== RECORDS SHOWN

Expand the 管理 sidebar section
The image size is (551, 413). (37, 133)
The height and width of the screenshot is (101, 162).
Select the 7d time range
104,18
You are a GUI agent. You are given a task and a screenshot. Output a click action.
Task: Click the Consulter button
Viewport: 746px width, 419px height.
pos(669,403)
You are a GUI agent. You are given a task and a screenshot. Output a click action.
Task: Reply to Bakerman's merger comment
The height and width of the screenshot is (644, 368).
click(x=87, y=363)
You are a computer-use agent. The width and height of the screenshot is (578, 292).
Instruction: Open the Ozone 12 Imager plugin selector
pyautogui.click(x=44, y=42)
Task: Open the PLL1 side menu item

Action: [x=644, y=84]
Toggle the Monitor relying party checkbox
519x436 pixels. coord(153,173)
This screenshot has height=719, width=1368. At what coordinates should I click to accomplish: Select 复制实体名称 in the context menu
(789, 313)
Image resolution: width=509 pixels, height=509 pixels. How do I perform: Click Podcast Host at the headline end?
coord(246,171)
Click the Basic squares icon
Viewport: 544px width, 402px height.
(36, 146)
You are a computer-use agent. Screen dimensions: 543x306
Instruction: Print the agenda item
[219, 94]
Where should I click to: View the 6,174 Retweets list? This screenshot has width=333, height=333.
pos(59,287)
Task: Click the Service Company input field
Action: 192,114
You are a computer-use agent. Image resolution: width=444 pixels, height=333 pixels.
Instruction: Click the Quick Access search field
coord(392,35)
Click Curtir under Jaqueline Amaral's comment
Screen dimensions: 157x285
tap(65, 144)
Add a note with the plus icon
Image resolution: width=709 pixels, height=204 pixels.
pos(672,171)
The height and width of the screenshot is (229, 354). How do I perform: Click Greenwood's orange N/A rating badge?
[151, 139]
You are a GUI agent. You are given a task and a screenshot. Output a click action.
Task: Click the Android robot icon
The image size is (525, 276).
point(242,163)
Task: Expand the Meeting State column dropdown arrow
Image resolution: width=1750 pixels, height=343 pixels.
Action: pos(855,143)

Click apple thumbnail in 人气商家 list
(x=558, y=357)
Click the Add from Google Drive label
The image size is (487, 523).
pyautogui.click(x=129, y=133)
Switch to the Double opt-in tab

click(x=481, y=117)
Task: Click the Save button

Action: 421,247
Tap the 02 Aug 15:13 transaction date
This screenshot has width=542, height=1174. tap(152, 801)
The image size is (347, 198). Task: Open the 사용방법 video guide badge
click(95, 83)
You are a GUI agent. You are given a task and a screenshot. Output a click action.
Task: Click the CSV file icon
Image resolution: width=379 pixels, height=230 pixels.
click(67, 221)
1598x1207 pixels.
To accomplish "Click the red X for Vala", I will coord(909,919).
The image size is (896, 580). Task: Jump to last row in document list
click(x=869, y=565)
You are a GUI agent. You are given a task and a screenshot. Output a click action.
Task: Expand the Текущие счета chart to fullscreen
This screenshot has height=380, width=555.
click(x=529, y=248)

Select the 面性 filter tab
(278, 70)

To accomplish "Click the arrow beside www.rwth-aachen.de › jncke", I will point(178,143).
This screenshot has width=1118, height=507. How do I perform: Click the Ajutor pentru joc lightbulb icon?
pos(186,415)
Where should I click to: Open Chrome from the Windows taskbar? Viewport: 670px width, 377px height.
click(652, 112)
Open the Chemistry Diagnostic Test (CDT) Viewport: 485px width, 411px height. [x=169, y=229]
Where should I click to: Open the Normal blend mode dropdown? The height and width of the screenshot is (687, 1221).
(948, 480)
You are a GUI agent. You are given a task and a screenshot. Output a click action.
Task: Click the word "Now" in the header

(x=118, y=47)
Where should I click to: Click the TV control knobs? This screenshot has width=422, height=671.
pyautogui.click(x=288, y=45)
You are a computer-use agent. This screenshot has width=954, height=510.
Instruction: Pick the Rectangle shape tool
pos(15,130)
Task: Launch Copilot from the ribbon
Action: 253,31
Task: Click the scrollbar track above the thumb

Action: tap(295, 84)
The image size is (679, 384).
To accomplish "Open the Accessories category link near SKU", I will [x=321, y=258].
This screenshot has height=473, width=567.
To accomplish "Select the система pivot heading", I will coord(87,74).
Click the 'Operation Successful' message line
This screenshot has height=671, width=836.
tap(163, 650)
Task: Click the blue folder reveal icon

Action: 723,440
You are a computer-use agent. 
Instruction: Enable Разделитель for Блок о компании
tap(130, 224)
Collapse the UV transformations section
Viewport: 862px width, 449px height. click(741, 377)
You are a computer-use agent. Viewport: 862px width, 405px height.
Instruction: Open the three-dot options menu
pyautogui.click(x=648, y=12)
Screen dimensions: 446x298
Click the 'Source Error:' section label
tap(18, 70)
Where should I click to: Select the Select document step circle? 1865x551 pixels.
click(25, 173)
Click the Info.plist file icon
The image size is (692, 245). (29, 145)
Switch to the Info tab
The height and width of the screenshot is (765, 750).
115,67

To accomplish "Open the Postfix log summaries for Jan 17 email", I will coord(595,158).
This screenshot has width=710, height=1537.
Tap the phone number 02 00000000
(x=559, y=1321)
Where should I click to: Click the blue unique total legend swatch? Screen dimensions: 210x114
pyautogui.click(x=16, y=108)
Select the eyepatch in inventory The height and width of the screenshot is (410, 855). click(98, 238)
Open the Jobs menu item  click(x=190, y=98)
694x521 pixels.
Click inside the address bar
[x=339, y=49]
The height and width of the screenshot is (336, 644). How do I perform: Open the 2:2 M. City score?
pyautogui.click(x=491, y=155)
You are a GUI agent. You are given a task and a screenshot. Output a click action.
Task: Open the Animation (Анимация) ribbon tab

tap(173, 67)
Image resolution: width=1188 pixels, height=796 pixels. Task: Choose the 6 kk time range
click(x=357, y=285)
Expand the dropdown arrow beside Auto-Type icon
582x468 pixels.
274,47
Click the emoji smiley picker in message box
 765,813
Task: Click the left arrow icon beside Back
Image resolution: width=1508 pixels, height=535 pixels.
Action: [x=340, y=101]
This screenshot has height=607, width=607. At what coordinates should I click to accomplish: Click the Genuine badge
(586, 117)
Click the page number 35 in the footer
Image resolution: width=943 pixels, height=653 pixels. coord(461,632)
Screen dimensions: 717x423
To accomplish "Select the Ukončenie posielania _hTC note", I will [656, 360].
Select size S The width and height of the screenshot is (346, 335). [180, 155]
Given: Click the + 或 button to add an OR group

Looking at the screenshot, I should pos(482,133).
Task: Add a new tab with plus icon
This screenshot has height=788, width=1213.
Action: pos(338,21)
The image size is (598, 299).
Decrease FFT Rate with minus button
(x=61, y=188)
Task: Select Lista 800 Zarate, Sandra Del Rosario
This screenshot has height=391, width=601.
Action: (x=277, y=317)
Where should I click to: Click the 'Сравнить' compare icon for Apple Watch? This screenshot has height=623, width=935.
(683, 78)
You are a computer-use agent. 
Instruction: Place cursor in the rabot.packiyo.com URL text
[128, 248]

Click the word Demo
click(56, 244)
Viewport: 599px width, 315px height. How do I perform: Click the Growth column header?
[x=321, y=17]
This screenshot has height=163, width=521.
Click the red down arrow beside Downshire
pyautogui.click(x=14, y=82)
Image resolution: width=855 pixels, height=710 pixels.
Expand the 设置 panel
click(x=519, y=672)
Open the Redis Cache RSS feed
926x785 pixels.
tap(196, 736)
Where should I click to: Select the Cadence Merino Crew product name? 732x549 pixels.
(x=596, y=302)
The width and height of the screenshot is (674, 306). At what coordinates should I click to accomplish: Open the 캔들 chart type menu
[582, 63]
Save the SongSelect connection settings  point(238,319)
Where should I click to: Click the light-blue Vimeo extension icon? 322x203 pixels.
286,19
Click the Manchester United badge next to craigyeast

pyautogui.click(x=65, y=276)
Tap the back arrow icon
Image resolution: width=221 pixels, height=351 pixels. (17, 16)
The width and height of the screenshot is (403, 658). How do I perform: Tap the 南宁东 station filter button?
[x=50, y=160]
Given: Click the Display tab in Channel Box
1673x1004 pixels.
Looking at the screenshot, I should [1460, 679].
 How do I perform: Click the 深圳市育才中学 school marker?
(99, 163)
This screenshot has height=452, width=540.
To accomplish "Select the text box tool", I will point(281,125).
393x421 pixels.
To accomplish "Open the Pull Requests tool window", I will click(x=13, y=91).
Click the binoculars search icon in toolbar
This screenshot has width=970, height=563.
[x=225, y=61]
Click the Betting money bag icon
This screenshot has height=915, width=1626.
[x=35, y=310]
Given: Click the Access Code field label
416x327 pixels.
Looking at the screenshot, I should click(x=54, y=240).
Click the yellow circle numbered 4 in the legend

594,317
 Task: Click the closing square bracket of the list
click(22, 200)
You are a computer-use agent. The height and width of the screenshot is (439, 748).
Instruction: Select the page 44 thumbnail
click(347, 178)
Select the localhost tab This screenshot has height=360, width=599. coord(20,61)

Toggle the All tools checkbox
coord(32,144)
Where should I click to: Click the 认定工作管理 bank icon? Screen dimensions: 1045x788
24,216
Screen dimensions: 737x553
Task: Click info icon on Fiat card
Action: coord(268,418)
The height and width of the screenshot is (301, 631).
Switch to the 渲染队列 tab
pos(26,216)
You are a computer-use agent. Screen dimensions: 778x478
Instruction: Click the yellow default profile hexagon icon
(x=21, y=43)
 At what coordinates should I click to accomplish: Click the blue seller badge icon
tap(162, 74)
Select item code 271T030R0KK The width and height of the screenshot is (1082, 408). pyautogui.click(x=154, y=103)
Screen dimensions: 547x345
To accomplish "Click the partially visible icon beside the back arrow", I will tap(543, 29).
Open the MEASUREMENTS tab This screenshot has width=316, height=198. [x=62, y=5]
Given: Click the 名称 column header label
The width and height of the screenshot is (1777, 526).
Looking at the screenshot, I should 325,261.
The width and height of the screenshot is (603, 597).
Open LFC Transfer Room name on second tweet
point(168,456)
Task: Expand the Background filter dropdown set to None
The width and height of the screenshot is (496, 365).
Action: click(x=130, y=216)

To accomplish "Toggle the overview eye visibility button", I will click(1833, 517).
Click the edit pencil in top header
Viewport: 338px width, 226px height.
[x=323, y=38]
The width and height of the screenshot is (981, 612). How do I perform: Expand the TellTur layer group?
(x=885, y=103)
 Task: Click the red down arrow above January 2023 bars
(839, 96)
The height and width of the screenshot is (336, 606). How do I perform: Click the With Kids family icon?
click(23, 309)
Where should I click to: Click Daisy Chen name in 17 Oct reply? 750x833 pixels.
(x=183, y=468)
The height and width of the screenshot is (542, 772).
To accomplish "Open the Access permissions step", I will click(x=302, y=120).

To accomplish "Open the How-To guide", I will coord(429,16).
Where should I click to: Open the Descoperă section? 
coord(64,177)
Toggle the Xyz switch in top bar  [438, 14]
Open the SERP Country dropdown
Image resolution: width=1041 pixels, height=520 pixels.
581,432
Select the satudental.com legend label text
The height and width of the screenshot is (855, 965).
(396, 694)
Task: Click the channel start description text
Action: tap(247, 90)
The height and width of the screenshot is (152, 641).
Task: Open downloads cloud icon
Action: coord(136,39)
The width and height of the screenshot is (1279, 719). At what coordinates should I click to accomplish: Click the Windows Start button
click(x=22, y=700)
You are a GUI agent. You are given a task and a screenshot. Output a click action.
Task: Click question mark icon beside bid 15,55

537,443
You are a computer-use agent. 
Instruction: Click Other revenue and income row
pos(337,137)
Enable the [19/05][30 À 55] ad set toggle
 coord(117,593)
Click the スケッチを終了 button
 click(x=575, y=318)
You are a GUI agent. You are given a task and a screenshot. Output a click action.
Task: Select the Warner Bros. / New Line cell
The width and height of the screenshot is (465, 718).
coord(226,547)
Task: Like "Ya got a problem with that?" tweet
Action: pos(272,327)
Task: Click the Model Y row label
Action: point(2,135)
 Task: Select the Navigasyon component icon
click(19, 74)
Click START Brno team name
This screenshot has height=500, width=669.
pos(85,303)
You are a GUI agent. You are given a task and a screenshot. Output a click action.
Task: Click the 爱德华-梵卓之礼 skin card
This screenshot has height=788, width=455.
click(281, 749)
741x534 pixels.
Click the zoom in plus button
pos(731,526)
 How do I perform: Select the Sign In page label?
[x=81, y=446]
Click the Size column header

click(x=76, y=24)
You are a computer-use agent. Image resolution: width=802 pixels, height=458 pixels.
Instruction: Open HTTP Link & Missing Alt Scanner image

====

[PROBLEM TO WORK ON] Throughout the data, tally the lines that hold the string "comment" and report the tally alone.

[SOLVED EXERCISE] 2